Apremiado por el hambre de los suyos, que esperaban ansiosos su regreso con algo sustancioso que llevarse a la boca, el cazador tenía que decidir deprisa a cuál de sus perros ordenar que capturara la pieza: en vez de optar por el podenco, lo hizo por el galgo.

La decisión parecía correcta porque, en efecto, el galgo se hizo con la pieza, pero posteriormente un prestigioso tribunal cinegético determinó que, si bien el galgo reunía los requisitos para la ocasión y así se evidenció al culminar con éxito la orden de su amo, éste debió haber sopesado con mayor detenimiento su decisión antes de relegar al podenco, cuyas características aerodinámicas eran, según la ciencia veterinaria, las idóneas para la ocasión.

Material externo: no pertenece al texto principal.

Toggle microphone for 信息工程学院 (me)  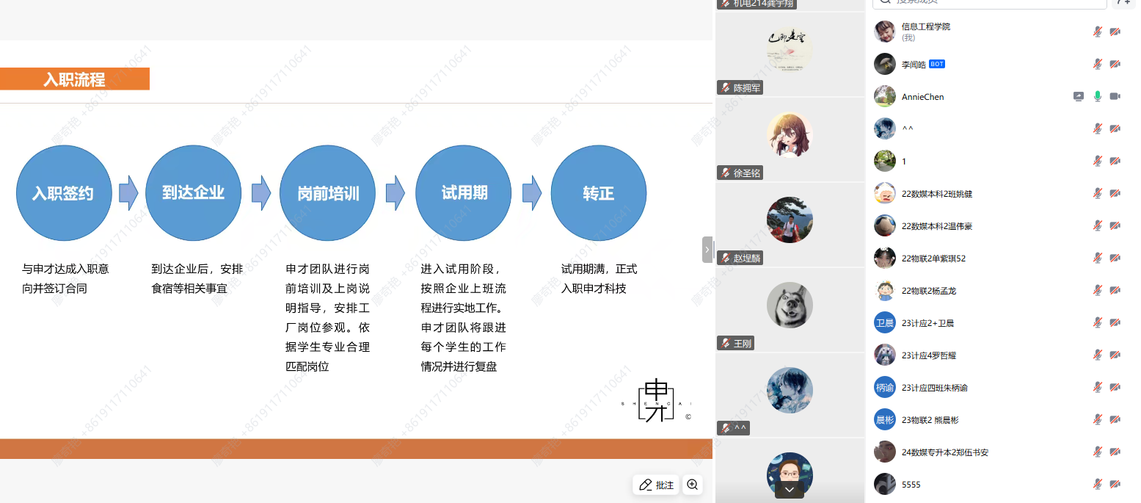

Los jueces admitían que el galgo cumplió la misión encomendada y aun que el procesado, al volver a casa con el zurrón cargado, fue recibido con alborozo por los suyos, pero puntualizaban severamente sus señorías con rigor erudito que se veían en la triste necesidad de condenar al cazador porque –la técnica taxonómica no alberga dudas al respecto–, dadas sus especificidades tanto filogenéticas como ontogenéticas, el espécimen a abatir, señoras y señores del Gobierno, debió ser capturado no por el galgo sino por el podenco, aun con el riesgo hipotético de que el entusiasmo del joven lebrel y sus poderosas fauces pudieran haber causado a la pieza daños irreparables hasta el punto de hacerla inservible como alimento.

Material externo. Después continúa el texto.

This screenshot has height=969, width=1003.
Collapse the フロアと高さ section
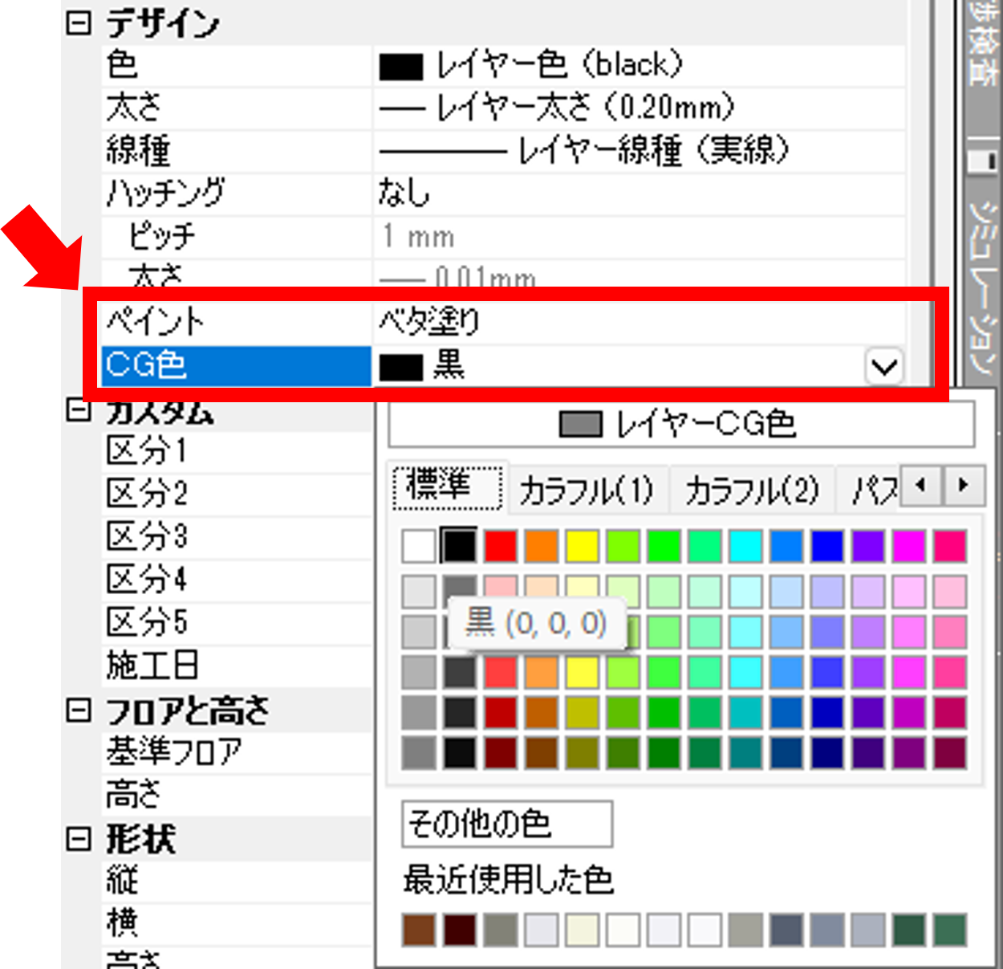point(79,711)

El relato anterior es, obivamente, una variación –otra más– de la fábula de Tomás de Iriarte ‘Los dos conejos’, inspirada a su vez en relatos más antiguos. La reproducimos aquí porque puede ser lectura de provecho para los seis magistrados del Tribunal Constitucional que han afeado al Gobierno haber utilizado para frenar el contagio del Covid-19 la herramienta del estado de alarma y no la del estado de excepción, en el entendimiento de que lo que hizo el Ejecutivo fue suspender la libre circulación de las personas y no meramente limitarla:

Por entre unas matas / seguido de perros / (no diré corría) / volaba un conejo. / De su madriguera / salió un compañero, / y le dijo: "Tente, / amigo, ¿qué es esto?" / "¿Qué ha de ser? responde. / Sin aliento llego... / Dos pícaros galgos / me vienen siguiendo." / "Sí, replica el otro, / por allí los veo... / Pero no son galgos." / "Pues ¿qué son?" -"¡Podencos!" / "¡Qué! ¿Podencos dices?" / "Sí, como mi abuelo." / "Galgos y muy galgos: / bien visto lo tengo." / "Son Podencos: vaya, / que no entiendes de eso." / "Son galgos, te digo." / "Digo que podencos." / En esta disputa / llegando los perros, / pillan descuidados / a mis dos conejos. / Los que por cuestiones / de poco momento / dejan lo que importa, / llévense este ejemplo.

Es probable, en fin, que la Abogacía del Estado y demás servicios jurídicos de la Presidencia del Gobierno sopesaran en su momento que optar por el galgo del estado de alarma y no por el podenco del estado de excepción podía tener ciertas contraindicaciones de constitucionalidad, pero gusta imaginar que la balanza se inclinó finalmente a favor del primero cuando el más leído de los letrados citó de carrerilla la fábula de Iriarte y coronó su argumentación con esta cita problemática pero certera del gran José Bergamín: “En ciertos momentos, la única forma de tener razón es perdiéndola”.